May is Mental Health Awareness Month and I Pledge to Change Perceptions and Stop the Stigma


It’s mental health awareness month and as a result, we should share our stories and own our stuff. According to the State of Maine, I have a ‘mental disorder’ and by law must have a psychiatrist sign off that I am taking medications and seeking treatment regularly in order to keep my driver’s license. At first I was so offended by the whole thing but then I asked the DMV if the police would know that I have Post Traumatic Stress if they pulled me over. They said yes they would have access to that information. I said good. I want them to know I have Post Traumatic Stress so I can easily explain that the authority and blue lights alone give me panic attacks so bad that I tremble, my heart starts racing, and my face begins to sweat. It’s not because I am guilty of any crime; police who pull me over just trigger the symtomology and I don’t know why. I back the blue too.

I suggested to the state that the term ‘mental disorder’ could probably be changed to something a little less stigmatizing. But what would they change it to? Mental illness has a stigma too because we only hear the negative news. Having a mental illness, like Post Traumatic Stress, does take constant management. We work really hard to move along the healing continuum. If I was to drink, do drugs, or not take care of myself, I would end up in the news too. The majority of those who do have the diagnosis do take care of themselves. Some don’t know how to take care of themselves (or may not understand what is happening). And some need caregivers and other assistants to help them manage the diagnosis and daily living skills. It is my hope to educate my friends and even the public that mental illness has a stigma because of the media.
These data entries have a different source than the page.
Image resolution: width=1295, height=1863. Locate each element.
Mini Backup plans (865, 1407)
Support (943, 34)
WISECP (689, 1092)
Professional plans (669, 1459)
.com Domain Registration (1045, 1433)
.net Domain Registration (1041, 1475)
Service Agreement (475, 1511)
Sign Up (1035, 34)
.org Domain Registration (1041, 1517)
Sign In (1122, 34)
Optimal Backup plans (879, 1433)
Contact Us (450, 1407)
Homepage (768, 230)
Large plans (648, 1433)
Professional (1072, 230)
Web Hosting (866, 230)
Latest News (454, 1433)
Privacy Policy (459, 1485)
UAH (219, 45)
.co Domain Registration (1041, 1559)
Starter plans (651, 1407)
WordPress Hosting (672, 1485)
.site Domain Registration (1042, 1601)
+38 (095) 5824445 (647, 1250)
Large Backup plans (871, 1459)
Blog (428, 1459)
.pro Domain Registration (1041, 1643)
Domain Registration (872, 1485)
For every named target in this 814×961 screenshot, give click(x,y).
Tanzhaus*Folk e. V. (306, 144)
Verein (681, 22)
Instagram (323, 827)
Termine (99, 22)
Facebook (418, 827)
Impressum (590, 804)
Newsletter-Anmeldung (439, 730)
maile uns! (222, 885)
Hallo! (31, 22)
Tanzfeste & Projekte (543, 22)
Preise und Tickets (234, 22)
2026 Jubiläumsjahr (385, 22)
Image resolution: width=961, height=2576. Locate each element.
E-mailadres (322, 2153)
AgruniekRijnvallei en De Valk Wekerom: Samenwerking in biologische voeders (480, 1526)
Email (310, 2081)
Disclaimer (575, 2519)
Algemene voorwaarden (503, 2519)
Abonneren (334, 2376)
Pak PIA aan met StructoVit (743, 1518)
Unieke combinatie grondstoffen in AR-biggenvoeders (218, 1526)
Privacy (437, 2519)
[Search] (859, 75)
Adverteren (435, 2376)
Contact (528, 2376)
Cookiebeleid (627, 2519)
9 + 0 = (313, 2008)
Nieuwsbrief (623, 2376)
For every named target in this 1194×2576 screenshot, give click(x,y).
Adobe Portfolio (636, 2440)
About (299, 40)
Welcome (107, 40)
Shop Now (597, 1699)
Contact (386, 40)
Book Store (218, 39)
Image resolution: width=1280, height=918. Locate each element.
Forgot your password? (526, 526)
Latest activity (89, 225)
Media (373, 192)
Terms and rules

Please don’t automatically assume that someone is dangerous simply because of a diagnosis. I am living proof that people with mental illness can succeed and have a good life. It may not go away and healing feels like the cha-cha, one step forward, two steps back, but we continue to progress along the healing continuum and learn to manage the symptoms better with time and a little help from medical professionals (ok, maybe a lot of help from professionals).

I own it. And if someone wants to judge me for a Post Traumatic Stress diagnosis, that says something about them, not me. I am going to continue to have a good life despite the diagnosis and other people’s ignorance, if you haven’t noticed. We should have zero shame for a mental health issue or diagnosis. And those that do downward spiral and fall apart need our help, not our judgement. Those with a mental illness have a friend in me. I get it and I got your back. We are perfect just the way we are and we can do great things too.